> **Document extract**
+ + + +

Editor's note: This article expands upon the original report posted on Tuesday, Dec. 31, 2013.

Gov. Jay Nixon said Tuesday that Missouri’s failure to expand or reform Medicaid during the 2013 legislative session will “make standing still feel like moving backwards.”

“The differentials of not moving forward will be seen out there—rising premiums and a lack of access to health care,” Nixon said. “Those things are more dramatic than our neighboring states who are moving forward.”

Medicaid is health insurance administered by states for free or at low-cost to low-income individuals who meet specific requirements.

Twenty-five states decided to reform and improve their health care systems by expanding Medicaid through Obamacare. The federal government pays 100 percent of expansion costs the first three years and 90 percent of costs the years after until 2022.

Missouri decided to opt out of Medicaid expansion for 2014.

“Tomorrow, roughly $37 billion—including $2 billion of Missourians’ tax dollars—will begin to flow to 25 states that are reforming and improving their health care systems,” Nixon said Tuesday. “States like Arkansas and New Jersey, Iowa and New Mexico, Michigan and Ohio, Arizona and North Dakota.”

The “tomorrow” Nixon is referring to, was Jan. 1, the day that more than 2 million Americans received health coverage through the federal Health Insurance Marketplace, state-run marketplaces and expanded Medicaid programs. Coverage for those who enrolled at healthcare.gov before or on Dec. 24 began that day.

Missouri’s failure to expand Medicaid, excludes nearly 300,000 Missourians from being added to the state’s Medicaid rolls for 2014.

Nixon said those 300,000 Missourians are “factory workers and house cleaners, mechanics and truck drivers, moms and dads.”

“These folks work tough, low-paying jobs that don’t offer health benefits, and they can’t afford a doctor’s bill,” he said.

He said the legislature’s failure to expand Medicaid not only affects working Missourians, but also Missouri businesses.

“Tomorrow, employers in Missouri will face an uneven playing field—shouldering the burden of rising health premiums, while their competitors in other states see their costs go down,” Nixon said.

Missouri Medicaid in 2014

Nixon said three things have changed since the 2013 legislative session that make it likely the state legislature will pass some sort of Medicaid reform in 2014.

“First of all, the interim committees have heard a lot from Missourians this summer,” Nixon said. “They heard Missourians from all corners of our state say moving forward is the right thing to do.”

+ + + +

> **Record set**
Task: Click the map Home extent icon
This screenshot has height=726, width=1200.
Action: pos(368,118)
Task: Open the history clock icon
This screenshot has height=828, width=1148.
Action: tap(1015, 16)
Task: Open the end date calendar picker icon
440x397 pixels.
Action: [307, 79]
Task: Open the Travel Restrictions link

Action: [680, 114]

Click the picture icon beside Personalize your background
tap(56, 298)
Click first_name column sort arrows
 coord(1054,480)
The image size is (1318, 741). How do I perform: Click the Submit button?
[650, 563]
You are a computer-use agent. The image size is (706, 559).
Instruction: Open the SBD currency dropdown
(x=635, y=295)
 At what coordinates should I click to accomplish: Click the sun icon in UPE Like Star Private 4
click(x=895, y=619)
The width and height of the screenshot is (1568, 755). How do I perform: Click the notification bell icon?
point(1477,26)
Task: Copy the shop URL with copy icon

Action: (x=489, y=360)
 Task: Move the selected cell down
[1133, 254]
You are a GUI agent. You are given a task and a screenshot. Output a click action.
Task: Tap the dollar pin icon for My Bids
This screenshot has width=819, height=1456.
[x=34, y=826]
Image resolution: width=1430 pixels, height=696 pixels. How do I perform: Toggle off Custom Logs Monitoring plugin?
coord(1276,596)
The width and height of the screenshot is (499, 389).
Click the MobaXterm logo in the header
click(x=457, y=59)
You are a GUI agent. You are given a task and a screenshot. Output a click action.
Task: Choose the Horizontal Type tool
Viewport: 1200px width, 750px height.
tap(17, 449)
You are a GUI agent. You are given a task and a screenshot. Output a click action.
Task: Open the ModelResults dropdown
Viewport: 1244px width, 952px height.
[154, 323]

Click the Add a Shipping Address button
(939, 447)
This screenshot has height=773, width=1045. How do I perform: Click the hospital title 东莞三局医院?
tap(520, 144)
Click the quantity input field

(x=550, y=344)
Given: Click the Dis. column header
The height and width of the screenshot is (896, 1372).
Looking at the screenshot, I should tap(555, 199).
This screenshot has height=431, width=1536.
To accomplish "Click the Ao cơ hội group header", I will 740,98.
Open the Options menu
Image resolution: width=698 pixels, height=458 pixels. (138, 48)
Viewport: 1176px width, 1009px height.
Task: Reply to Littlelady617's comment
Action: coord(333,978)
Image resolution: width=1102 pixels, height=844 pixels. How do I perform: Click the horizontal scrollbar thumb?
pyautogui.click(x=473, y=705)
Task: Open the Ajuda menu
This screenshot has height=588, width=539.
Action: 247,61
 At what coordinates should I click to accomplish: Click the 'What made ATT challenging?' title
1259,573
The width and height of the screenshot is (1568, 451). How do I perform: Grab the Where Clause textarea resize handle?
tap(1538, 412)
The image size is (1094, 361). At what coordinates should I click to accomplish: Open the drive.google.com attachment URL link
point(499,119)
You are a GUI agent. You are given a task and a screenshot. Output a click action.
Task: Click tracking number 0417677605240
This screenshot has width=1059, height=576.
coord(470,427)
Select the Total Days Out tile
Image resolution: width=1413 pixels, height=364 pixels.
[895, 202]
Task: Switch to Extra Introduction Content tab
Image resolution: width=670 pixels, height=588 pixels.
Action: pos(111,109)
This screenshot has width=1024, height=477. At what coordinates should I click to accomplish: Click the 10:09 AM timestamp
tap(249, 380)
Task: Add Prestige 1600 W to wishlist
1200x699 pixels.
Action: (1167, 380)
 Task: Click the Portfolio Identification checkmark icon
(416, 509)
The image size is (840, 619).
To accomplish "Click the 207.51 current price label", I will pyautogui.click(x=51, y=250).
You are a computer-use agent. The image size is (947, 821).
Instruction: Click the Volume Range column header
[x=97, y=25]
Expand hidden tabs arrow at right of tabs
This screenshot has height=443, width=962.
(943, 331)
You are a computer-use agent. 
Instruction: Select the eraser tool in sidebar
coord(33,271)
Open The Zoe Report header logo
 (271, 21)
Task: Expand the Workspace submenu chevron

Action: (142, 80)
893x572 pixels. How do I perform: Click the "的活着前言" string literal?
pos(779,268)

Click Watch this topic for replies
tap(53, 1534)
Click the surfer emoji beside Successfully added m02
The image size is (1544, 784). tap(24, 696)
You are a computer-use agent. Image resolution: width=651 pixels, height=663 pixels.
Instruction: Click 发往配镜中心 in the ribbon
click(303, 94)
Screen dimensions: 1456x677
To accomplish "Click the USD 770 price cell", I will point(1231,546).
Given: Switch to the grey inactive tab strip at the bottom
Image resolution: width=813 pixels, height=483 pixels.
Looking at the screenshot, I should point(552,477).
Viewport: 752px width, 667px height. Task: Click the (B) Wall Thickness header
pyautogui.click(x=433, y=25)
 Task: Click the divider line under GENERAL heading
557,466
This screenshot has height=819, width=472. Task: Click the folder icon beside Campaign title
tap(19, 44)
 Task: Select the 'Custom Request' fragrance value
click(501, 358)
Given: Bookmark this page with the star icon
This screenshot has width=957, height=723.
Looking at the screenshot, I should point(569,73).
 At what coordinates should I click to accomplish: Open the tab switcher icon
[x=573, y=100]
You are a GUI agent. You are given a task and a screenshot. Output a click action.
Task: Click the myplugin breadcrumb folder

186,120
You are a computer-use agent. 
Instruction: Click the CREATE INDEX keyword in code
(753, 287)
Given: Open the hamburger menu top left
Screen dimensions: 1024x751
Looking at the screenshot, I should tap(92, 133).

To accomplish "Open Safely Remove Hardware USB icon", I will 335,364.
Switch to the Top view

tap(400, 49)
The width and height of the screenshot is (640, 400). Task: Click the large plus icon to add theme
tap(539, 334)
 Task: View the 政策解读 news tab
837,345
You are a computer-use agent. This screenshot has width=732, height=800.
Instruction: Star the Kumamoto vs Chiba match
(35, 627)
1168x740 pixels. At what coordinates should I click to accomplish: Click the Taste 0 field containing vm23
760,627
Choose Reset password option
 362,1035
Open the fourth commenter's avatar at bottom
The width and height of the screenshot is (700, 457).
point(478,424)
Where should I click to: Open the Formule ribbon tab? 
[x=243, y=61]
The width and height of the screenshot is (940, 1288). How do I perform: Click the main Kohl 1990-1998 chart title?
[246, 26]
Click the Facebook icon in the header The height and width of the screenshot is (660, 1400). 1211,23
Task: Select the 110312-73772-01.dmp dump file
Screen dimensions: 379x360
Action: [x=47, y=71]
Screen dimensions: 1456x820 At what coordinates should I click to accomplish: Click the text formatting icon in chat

+ + + +

> **Questions on the material**
A – Update the passage of the Missouri Medicaid article that begins at the words "Gov. Jay Nixon" and stops after the words "expansion for 2014.", replacing "Obamacare" with "the Affordable Care Act".
B – Go on with the article on Missouri Medicaid expansion from the point where it stops.

> **Answers by task**
A –
Gov. Jay Nixon said Tuesday that Missouri’s failure to expand or reform Medicaid during the 2013 legislative session will “make standing still feel like moving backwards.”

“The differentials of not moving forward will be seen out there—rising premiums and a lack of access to health care,” Nixon said. “Those things are more dramatic than our neighboring states who are moving forward.”

Medicaid is health insurance administered by states for free or at low-cost to low-income individuals who meet specific requirements.

Twenty-five states decided to reform and improve their health care systems by expanding Medicaid through the Affordable Care Act. The federal government pays 100 percent of expansion costs the first three years and 90 percent of costs the years after until 2022.

Missouri decided to opt out of Medicaid expansion for 2014.

B –
Secondly, he said Missouri has seen other states move forward and get needed reforms.

He said the third change is that now Missouri tax dollars are being used on various reform measures in other states—those that decided to expand Medicaid.

“My sense, is that that’s just not the way we like to do things in our state,” Nixon said. “We take care of our tax dollars, we like to spend those tax dollars smartly.”

Nixon pushed for Medicaid expansion during the 2013 legislative session, but was met with opposition from Republican lawmakers.

A Democrat-sponsored House bill detailing Medicaid expansion failed to make it out of House committee hearings, as did a Republican-sponsored Medicaid reform bill.

This past summer, interim legislative committees toured the state seeking input from Missourians. Several bills related to Medicaid have been prefiled in Missouri’s House of Representatives and Senate for the legislative session that begins Jan. 8.

Nixon said he’s appreciative of the work lawmakers are putting in on Medicaid reform.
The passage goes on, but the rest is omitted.